Lumma Infostealer injected into the Riding.pif process

[Figure 3-18] Lumma Infostealer injected into the Riding.pif process

 

Next, Lumma Infostealer decrypts encrypted C2 domains and communicates with the C2 servers. The C2 information observed during analysis is as follows.

 

C2 도메인 IP
rhussois[.]su 64.31.56[.]58
diadtuky[.]su 109.104.153[.]203
todoexy[.]su 64.227.2[.]250

[Table 3-1] C2 information

 

Finally, Lumma Infostealer collects and transmits information such as credentials stored in web browsers, Telegram data, and cryptocurrency wallet data to the C2. The primary data types Lumma Infostealer targets are:

  • Account information stored in web browsers such as Chrome and Edge
  • Email data (Outlook, etc)
  • Telegram data
  • Cryptocurrency-related data
  • Remote access program data, etc.

 

 Information exfiltration activity detected by Genian EDR

[Figure 3-19] Information exfiltration activity detected by Genian EDR

 

Therefore, avoid storing account credentials in web browsers, apply multi-factor authentication (MFA) to all accounts, and deploy security monitoring for anomaly detection.

 

 

4. Conclusion

Genian EDR visualizes the malware execution flow through an attack storyline, helping security personnel quickly identify threats and respond immediately.

 

Genian EDR attack storyline

[Figure 4-1] Genian EDR attack storyline


This variant of Lumma Infostealer is designed to surreptitiously execute an AutoIt script embedded within an NSIS package. The package contains the malware in split fragments, making the threat elements difficult to identify.

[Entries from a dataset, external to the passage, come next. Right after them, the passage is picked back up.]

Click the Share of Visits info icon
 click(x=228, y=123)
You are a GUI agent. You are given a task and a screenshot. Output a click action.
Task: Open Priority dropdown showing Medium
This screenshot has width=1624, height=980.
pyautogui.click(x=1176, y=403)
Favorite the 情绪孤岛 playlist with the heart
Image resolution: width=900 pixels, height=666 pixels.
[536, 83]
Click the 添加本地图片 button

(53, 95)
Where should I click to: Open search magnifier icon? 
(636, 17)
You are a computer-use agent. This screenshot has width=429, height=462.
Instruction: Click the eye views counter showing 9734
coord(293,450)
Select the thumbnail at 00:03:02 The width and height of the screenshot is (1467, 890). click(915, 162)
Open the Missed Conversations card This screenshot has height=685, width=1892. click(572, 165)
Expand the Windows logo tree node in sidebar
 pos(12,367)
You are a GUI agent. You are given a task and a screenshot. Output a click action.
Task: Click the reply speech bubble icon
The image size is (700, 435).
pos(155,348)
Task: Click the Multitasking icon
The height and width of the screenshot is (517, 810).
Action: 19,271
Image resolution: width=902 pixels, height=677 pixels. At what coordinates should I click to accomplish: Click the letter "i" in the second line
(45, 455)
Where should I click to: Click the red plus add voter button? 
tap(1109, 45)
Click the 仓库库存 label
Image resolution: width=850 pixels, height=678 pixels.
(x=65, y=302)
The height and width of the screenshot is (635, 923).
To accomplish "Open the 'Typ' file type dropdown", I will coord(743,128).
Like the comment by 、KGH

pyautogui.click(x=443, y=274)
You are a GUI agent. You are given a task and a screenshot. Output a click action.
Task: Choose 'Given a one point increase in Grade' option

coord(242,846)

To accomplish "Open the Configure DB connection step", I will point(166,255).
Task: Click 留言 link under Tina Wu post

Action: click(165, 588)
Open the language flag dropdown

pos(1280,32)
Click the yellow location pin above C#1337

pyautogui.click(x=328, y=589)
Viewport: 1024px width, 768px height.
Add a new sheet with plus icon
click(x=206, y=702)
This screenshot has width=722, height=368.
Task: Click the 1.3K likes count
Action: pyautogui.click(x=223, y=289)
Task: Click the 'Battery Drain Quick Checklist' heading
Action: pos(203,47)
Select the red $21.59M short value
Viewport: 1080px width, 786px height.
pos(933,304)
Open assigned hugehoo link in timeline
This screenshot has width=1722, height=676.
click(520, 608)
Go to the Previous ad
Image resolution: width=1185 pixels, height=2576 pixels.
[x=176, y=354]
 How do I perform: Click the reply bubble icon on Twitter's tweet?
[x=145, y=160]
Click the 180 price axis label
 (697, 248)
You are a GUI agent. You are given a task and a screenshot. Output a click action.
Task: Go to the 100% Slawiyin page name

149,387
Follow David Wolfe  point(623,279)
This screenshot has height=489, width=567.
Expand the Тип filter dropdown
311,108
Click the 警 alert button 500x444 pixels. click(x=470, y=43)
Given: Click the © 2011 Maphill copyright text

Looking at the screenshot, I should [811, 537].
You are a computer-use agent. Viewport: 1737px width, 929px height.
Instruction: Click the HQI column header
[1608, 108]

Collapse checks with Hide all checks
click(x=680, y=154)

To detect such threats, it is necessary to investigate file and process events occurring on the endpoint and analyze the resulting execution flow.

EDR products can detect not only known threats but also attack techniques designed to evade signature-based solutions.

 

 

5. IoC (Indicator of Compromise)

  • MD5

E6252824BE8FF46E9A56993EEECE0DE6

E1726693C85E59F14548658A0D82C7E8

19259D9575D229B0412077753C6EF9E7

2832B640E80731D229C8068A2F0BCC39

95C3FCDDDA57DE75975733B5512E53FB

E489D88D670EB56D42FEAA4C9C74C4FE

5FE10C629656EEBE75062D6E9000B352

 

  • Domain

diadtuky[.]su

rhussois[.]su

todoexy[.]su

 

  • IP

58.56.31[.]64

64.31.56[.]58

64.227.2[.]250

109.104.153[.]203

 

 

[1] AutoIt is a scripting language used on the Windows operating system, employed to automate tasks such as keyboard input.
[2] Shellcode is machine code executed in memory that is used to perform specific system-level commands.
[3] Process hollowing is a technique that hollows out a legitimate process and runs malicious code inside it.

[4] CAB files are compressed archives used for Windows updates or driver installation, and can be extracted with Windows’ built-in tools such as extrac32.exe and expand.exe.